Exercise instructions |
1. Decide whether each statement agrees with the CI thread, answering yes or no and quoting the deciding words: (a) John Ericson says incremental CI can cut multiple hours down to mere minutes. (b) Linking is done by GHC. (c) Richard Eisenberg suggests putting all effort into reducing compile times.
2. Return, word for word, the part of the CI thread that begins at the words "This isn't to" and stops after "takes to run.".

Supplied passage |
Re: On CI

2021-02-21 Thread John Ericson
I'm not opposed to some effort going into this, but I would strongly 
opposite putting all our effort there. Incremental CI can cut multiple 
hours to < mere minutes, especially with the test suite being 
embarrassingly parallel. There simply no way optimizations to the 
compiler independent from sharing a cache between CI runs can get 
anywhere close to that return on investment.


(FWIW, I'm also skeptical that the people complaining about GHC 
performance know what's hurting them most. For example, after 
non-incrementality, the next slowest thing is linking, which is...not 
done by GHC! But all that is a separate conversation.)


John

On 2/19/21 2:42 PM, Richard Eisenberg wrote:
There are some good ideas here, but I want to throw out another one: 
put all our effort into reducing compile times. There is a loud plea 
to do this on Discourse 
, 
and it would both solve these CI problems and also help everyone else.


This isn't to say to stop exploring the ideas here. But since time is 
mostly fixed, tackling compilation times in general may be the best 
way out of this. Ben's survey of other projects (thanks!) shows that 
we're way, way behind in how long our CI takes to run.


Richard

On Feb 19, 2021, at 7:20 AM, Sebastian Graf > wrote:


Recompilation avoidance

I think in order to cache more in CI, we first have to invest some 
time in fixing recompilation avoidance in our bootstrapped build system.

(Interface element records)
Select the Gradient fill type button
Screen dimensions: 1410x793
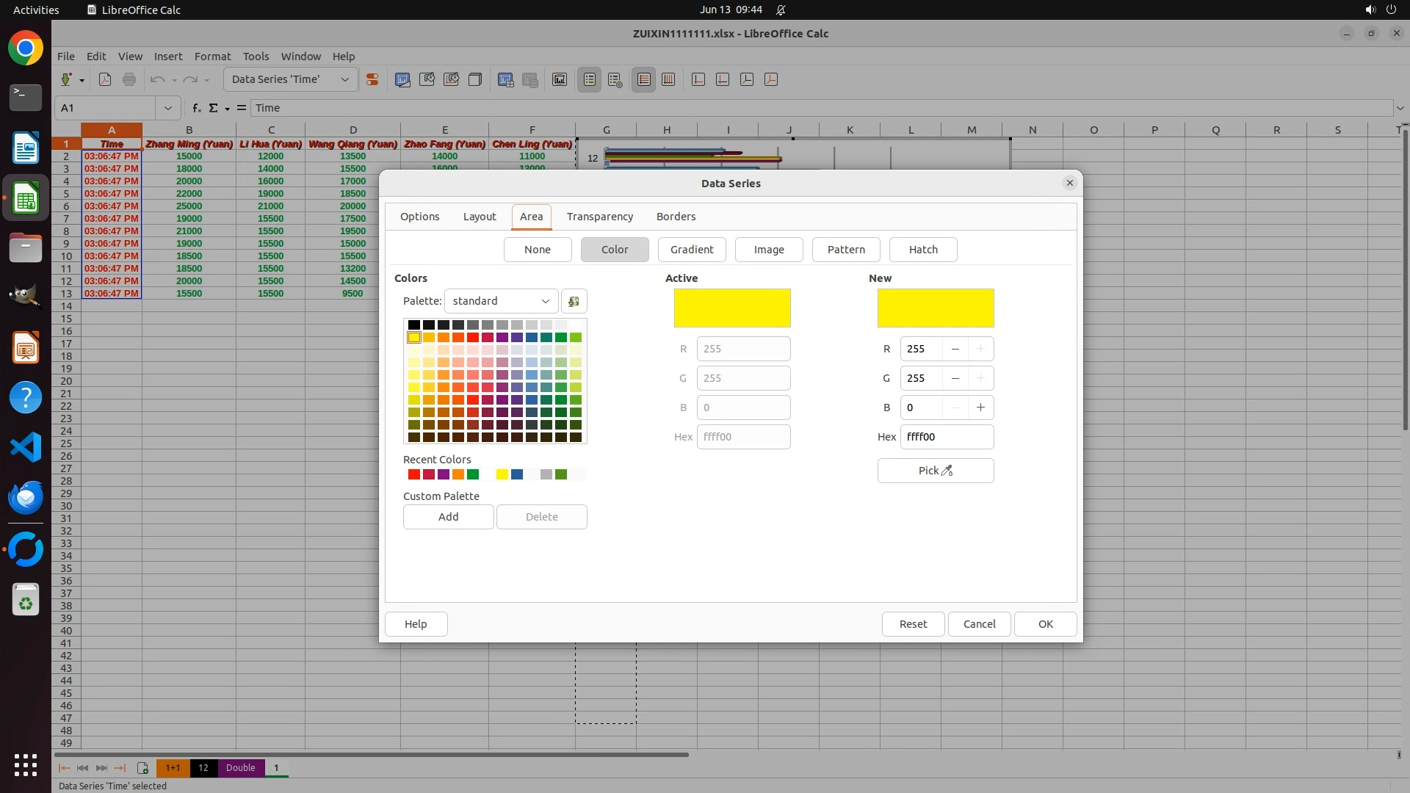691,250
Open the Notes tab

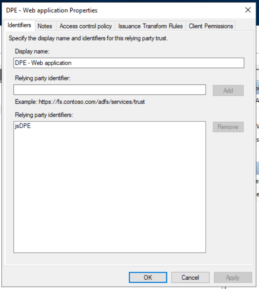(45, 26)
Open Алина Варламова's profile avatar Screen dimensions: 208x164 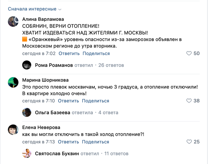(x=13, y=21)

Answers for the exercise |
1.
(a) Yes: "Incremental CI can cut multiple hours to < mere minutes"
(b) No: "the next slowest thing is linking, which is...not done by GHC!"
(c) Yes: "put all our effort into reducing compile times"

2.
This isn't to say to stop exploring the ideas here. But since time is 
mostly fixed, tackling compilation times in general may be the best 
way out of this. Ben's survey of other projects (thanks!) shows that 
we're way, way behind in how long our CI takes to run.